In the early
hours of the morning we were half-way through the alley route. As I pulled out
of one alley and prepared to swing into another, I saw the flashing blue lights
in my rear view mirror. I stopped at the curb and waited for the officer to approach
my window. Officers who know me and what I do usually don't turn on the blue lights,
so I was expecting the lecture about how I shouldn't be in the area and how dangerous
it is. But this officer knew me and put on the lights to be sure she didn't lose
me in the web of alleys we travel with a precision that comes from years of experience.
She wanted to show me two kittens she knew would be killed if they stayed in the
broken-down building where they were living. I followed her in my car as she drove
her cruiser to an abandoned house. We both got out of our cars and the officer
poionted to a hole in the back wall of the house as the place she had seen them.
She admitted that she loved cats and knew we would help these little ones. I told
her she was right.
In one week I discovered the building
was home not to two kittens, but to a family of five -- four kittens and their
mom. Although they wouldn't let me near them, I knew I was starting to gain their
trust because when I pulled up to the back of the house, all four kittens (about
6 to 8 weeks old) would jump out of the hole and run toward the car before stopping
to wait for mom. All of them tiger-striped, they would gather in anticipation
of the meal I put down for them. Soon I could begin working on getting this family
out of harm's way.
The next night I went to their alley
a little earlier than usual to give myself extra time -- I wanted to secure the
whole family in carriers I brought especially for them. No one would be left behind.
I turned the corner and pulled into the alley. My foot automatically jammed on
the brakes when I saw the giant heap of devastation that used to be home to the
little family. That quickly and without warning, the house was torn down. In its
place were wood planks, broken glass, hunks of cement, and a bulldozer still sitting
in the middle of it all, as if proud of its destructive accomplishment. I couldn't
I pulled to my usual place and gave
my usual call, just in case anyone survived. In my mind I could hear one of the
kittens -- he was a talker -- meowing loudly as he ran toward the feeding place.

[Data listing]
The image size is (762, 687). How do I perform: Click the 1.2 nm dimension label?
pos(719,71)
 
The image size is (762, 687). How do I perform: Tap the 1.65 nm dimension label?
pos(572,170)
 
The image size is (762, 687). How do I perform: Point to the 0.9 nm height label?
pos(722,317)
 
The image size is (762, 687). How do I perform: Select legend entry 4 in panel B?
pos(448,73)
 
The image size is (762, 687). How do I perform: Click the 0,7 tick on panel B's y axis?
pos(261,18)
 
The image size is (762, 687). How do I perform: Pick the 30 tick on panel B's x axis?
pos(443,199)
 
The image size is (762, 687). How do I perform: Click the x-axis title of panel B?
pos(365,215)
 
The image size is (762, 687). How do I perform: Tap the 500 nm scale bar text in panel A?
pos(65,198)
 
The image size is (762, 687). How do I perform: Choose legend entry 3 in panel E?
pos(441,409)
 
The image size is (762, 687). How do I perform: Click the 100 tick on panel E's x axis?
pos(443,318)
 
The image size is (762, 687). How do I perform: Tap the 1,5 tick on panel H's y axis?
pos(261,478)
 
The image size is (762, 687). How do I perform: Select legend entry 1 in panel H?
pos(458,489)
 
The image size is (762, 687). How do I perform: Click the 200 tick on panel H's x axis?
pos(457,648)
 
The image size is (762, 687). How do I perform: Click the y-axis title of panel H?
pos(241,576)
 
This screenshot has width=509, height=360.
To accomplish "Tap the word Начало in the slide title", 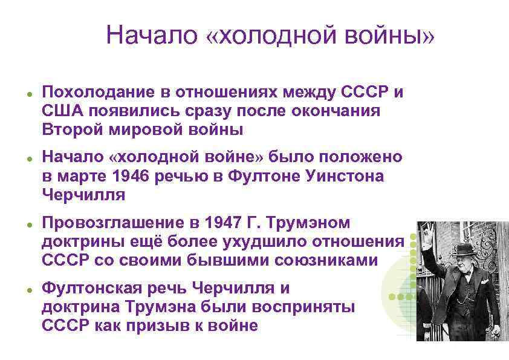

§ PROBLEM
Copy the kitten rescue story from "I turned the" to "the feeding place.", swapping "bulldozer" for "backhoe". The records have no connection to the kitten rescue story.

§ WRITTEN SOLUTION
I turned the corner and pulled into the alley. My foot automatically jammed on
the brakes when I saw the giant heap of devastation that used to be home to the
little family. That quickly and without warning, the house was torn down. In its
place were wood planks, broken glass, hunks of cement, and a backhoe still sitting
in the middle of it all, as if proud of its destructive accomplishment. I couldn't
I pulled to my usual place and gave
my usual call, just in case anyone survived. In my mind I could hear one of the
kittens -- he was a talker -- meowing loudly as he ran toward the feeding place.